(Input for this task)

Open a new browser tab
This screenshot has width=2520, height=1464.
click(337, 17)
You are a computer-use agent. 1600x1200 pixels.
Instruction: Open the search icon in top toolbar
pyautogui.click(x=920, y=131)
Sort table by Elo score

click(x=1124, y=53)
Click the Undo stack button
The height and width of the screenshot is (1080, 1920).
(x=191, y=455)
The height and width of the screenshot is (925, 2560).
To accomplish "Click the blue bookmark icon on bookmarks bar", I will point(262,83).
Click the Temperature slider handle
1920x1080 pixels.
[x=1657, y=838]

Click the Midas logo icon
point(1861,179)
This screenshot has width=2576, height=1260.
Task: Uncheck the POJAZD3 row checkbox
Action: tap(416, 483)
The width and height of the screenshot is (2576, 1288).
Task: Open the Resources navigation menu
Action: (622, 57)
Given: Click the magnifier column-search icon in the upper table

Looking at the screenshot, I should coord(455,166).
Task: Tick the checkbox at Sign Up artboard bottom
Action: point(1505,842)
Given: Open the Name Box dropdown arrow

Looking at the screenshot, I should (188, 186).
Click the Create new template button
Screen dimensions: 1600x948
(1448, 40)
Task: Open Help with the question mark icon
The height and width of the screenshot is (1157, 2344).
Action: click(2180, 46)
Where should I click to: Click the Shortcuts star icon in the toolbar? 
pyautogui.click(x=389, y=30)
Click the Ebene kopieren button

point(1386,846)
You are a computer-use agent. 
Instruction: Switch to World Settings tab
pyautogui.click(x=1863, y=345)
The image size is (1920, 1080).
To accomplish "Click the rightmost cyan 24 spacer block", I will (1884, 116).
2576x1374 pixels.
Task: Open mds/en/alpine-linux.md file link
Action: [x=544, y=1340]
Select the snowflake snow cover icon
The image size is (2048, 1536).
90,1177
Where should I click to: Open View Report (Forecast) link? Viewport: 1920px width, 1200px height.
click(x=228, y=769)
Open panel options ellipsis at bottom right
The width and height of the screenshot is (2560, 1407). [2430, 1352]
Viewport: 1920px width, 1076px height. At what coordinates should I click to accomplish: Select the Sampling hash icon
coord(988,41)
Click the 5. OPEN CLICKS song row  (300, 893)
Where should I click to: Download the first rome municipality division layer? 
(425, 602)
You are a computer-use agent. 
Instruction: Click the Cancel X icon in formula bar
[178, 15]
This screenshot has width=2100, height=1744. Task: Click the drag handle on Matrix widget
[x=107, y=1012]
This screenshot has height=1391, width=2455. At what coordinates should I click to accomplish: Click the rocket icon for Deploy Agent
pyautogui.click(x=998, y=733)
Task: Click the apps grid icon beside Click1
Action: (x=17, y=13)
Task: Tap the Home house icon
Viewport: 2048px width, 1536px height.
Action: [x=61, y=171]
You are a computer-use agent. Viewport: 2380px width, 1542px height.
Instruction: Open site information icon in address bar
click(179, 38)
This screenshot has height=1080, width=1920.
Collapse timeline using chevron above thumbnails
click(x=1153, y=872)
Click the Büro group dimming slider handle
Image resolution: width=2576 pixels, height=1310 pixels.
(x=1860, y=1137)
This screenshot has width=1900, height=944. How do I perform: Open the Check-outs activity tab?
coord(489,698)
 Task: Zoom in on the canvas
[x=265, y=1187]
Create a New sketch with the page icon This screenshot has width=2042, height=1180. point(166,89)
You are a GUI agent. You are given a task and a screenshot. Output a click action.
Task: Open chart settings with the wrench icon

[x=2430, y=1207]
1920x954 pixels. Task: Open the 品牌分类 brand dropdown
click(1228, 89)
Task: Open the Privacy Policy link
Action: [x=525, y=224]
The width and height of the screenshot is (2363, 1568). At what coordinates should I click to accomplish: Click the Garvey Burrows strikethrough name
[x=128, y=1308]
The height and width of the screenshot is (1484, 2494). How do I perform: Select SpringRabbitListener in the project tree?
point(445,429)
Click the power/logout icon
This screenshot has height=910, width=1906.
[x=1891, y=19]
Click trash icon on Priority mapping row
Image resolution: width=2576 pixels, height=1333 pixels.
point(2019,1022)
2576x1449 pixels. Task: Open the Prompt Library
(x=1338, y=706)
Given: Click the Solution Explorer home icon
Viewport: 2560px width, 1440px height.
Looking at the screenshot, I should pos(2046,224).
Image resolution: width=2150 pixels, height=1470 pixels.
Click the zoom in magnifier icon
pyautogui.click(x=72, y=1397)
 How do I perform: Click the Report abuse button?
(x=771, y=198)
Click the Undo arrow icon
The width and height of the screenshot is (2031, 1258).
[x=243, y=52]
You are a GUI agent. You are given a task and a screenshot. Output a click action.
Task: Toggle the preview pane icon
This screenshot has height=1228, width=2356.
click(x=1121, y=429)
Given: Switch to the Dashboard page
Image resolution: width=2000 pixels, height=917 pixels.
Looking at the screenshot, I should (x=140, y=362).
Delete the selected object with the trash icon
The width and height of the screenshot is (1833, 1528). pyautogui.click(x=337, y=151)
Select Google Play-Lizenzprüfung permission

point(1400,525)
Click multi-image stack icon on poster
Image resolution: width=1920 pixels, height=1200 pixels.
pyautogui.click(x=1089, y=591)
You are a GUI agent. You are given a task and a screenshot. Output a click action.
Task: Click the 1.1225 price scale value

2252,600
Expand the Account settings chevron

(End Input for this task)

> [Action item]:
What you return must match the data word for word.

> [Reply]:
Open a new browser tab
This screenshot has width=2520, height=1464.
click(337, 17)
You are a computer-use agent. 1600x1200 pixels.
Instruction: Open the search icon in top toolbar
pyautogui.click(x=920, y=131)
Sort table by Elo score

click(x=1124, y=53)
Click the Undo stack button
The height and width of the screenshot is (1080, 1920).
(x=191, y=455)
The height and width of the screenshot is (925, 2560).
To accomplish "Click the blue bookmark icon on bookmarks bar", I will point(262,83).
Click the Temperature slider handle
1920x1080 pixels.
[x=1657, y=838]

Click the Midas logo icon
point(1861,179)
This screenshot has width=2576, height=1260.
Task: Uncheck the POJAZD3 row checkbox
Action: tap(416, 483)
The width and height of the screenshot is (2576, 1288).
Task: Open the Resources navigation menu
Action: (622, 57)
Given: Click the magnifier column-search icon in the upper table

Looking at the screenshot, I should coord(455,166).
Task: Tick the checkbox at Sign Up artboard bottom
Action: point(1505,842)
Given: Open the Name Box dropdown arrow

Looking at the screenshot, I should (188, 186).
Click the Create new template button
Screen dimensions: 1600x948
(1448, 40)
Task: Open Help with the question mark icon
The height and width of the screenshot is (1157, 2344).
Action: click(2180, 46)
Where should I click to: Click the Shortcuts star icon in the toolbar? 
pyautogui.click(x=389, y=30)
Click the Ebene kopieren button

point(1386,846)
You are a computer-use agent. 
Instruction: Switch to World Settings tab
pyautogui.click(x=1863, y=345)
The image size is (1920, 1080).
To accomplish "Click the rightmost cyan 24 spacer block", I will (1884, 116).
2576x1374 pixels.
Task: Open mds/en/alpine-linux.md file link
Action: [x=544, y=1340]
Select the snowflake snow cover icon
The image size is (2048, 1536).
90,1177
Where should I click to: Open View Report (Forecast) link? Viewport: 1920px width, 1200px height.
click(x=228, y=769)
Open panel options ellipsis at bottom right
The width and height of the screenshot is (2560, 1407). [2430, 1352]
Viewport: 1920px width, 1076px height. At what coordinates should I click to accomplish: Select the Sampling hash icon
coord(988,41)
Click the 5. OPEN CLICKS song row  (300, 893)
Where should I click to: Download the first rome municipality division layer? 
(425, 602)
You are a computer-use agent. 
Instruction: Click the Cancel X icon in formula bar
[178, 15]
This screenshot has width=2100, height=1744. Task: Click the drag handle on Matrix widget
[x=107, y=1012]
This screenshot has height=1391, width=2455. At what coordinates should I click to accomplish: Click the rocket icon for Deploy Agent
pyautogui.click(x=998, y=733)
Task: Click the apps grid icon beside Click1
Action: (x=17, y=13)
Task: Tap the Home house icon
Viewport: 2048px width, 1536px height.
Action: [x=61, y=171]
You are a computer-use agent. Viewport: 2380px width, 1542px height.
Instruction: Open site information icon in address bar
click(179, 38)
This screenshot has height=1080, width=1920.
Collapse timeline using chevron above thumbnails
click(x=1153, y=872)
Click the Büro group dimming slider handle
Image resolution: width=2576 pixels, height=1310 pixels.
(x=1860, y=1137)
This screenshot has width=1900, height=944. How do I perform: Open the Check-outs activity tab?
coord(489,698)
 Task: Zoom in on the canvas
[x=265, y=1187]
Create a New sketch with the page icon This screenshot has width=2042, height=1180. point(166,89)
You are a GUI agent. You are given a task and a screenshot. Output a click action.
Task: Open chart settings with the wrench icon

[x=2430, y=1207]
1920x954 pixels. Task: Open the 品牌分类 brand dropdown
click(1228, 89)
Task: Open the Privacy Policy link
Action: [x=525, y=224]
The width and height of the screenshot is (2363, 1568). At what coordinates should I click to accomplish: Click the Garvey Burrows strikethrough name
[x=128, y=1308]
The height and width of the screenshot is (1484, 2494). How do I perform: Select SpringRabbitListener in the project tree?
point(445,429)
Click the power/logout icon
This screenshot has height=910, width=1906.
[x=1891, y=19]
Click trash icon on Priority mapping row
Image resolution: width=2576 pixels, height=1333 pixels.
point(2019,1022)
2576x1449 pixels. Task: Open the Prompt Library
(x=1338, y=706)
Given: Click the Solution Explorer home icon
Viewport: 2560px width, 1440px height.
Looking at the screenshot, I should pos(2046,224).
Image resolution: width=2150 pixels, height=1470 pixels.
Click the zoom in magnifier icon
pyautogui.click(x=72, y=1397)
 How do I perform: Click the Report abuse button?
(x=771, y=198)
Click the Undo arrow icon
The width and height of the screenshot is (2031, 1258).
[x=243, y=52]
You are a GUI agent. You are given a task and a screenshot. Output a click action.
Task: Toggle the preview pane icon
This screenshot has height=1228, width=2356.
click(x=1121, y=429)
Given: Switch to the Dashboard page
Image resolution: width=2000 pixels, height=917 pixels.
Looking at the screenshot, I should (x=140, y=362).
Delete the selected object with the trash icon
The width and height of the screenshot is (1833, 1528). pyautogui.click(x=337, y=151)
Select Google Play-Lizenzprüfung permission

point(1400,525)
Click multi-image stack icon on poster
Image resolution: width=1920 pixels, height=1200 pixels.
pyautogui.click(x=1089, y=591)
You are a GUI agent. You are given a task and a screenshot. Output a click action.
Task: Click the 1.1225 price scale value

2252,600
Expand the Account settings chevron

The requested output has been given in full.